- **Exercise details**:
Please filter the data below down to the lines holding the string "Justice".

- **Stored dataset items**:
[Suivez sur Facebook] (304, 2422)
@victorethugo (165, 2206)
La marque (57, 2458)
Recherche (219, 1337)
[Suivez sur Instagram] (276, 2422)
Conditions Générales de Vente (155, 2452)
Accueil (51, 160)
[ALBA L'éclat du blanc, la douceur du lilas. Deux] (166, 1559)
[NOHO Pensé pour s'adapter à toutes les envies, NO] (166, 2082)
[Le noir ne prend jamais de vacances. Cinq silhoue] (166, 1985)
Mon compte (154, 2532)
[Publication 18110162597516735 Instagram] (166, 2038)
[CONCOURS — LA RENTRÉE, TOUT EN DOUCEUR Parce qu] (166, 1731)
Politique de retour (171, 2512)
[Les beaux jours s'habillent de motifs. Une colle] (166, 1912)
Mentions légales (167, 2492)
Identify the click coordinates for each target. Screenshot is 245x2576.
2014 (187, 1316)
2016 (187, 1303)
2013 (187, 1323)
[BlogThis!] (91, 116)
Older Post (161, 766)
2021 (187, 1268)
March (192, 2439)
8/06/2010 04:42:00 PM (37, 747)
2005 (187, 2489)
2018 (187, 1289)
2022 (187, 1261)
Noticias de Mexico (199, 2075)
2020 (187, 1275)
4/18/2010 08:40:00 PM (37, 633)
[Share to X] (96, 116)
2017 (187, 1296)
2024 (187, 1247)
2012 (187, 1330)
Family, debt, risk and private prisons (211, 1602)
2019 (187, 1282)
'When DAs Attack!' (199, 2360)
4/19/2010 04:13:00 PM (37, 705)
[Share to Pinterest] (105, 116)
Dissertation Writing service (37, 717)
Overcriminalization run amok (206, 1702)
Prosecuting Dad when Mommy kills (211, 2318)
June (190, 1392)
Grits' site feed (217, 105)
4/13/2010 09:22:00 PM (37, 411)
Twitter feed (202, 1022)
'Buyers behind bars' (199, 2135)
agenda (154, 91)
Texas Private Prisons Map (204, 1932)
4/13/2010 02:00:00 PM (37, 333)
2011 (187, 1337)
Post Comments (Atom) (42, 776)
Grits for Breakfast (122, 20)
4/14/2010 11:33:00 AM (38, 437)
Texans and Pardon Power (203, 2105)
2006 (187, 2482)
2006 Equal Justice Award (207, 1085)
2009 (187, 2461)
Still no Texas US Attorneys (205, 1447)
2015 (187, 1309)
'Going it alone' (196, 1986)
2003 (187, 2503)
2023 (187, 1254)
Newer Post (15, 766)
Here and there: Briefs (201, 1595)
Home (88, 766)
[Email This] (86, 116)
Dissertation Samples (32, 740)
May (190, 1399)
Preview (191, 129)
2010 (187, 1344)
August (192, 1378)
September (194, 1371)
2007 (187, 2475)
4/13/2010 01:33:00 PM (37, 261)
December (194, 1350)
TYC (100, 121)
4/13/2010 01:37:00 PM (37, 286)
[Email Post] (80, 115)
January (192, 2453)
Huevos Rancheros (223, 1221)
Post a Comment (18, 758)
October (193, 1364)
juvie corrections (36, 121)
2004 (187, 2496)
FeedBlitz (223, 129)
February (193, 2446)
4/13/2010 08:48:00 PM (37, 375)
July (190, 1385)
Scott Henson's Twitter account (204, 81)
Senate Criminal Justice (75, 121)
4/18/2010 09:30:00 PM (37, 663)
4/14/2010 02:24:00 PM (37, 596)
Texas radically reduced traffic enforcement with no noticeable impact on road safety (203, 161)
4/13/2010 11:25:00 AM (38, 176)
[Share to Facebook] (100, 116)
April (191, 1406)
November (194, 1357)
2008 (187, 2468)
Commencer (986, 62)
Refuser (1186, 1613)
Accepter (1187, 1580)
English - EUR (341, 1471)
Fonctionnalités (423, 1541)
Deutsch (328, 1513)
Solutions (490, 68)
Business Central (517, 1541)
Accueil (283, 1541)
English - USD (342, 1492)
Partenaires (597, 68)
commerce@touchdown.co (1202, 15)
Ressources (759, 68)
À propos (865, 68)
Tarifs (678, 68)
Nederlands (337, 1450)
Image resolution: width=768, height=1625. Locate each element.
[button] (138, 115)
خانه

- **The answer**:
2006 Equal Justice Award (207, 1085)
Senate Criminal Justice (75, 121)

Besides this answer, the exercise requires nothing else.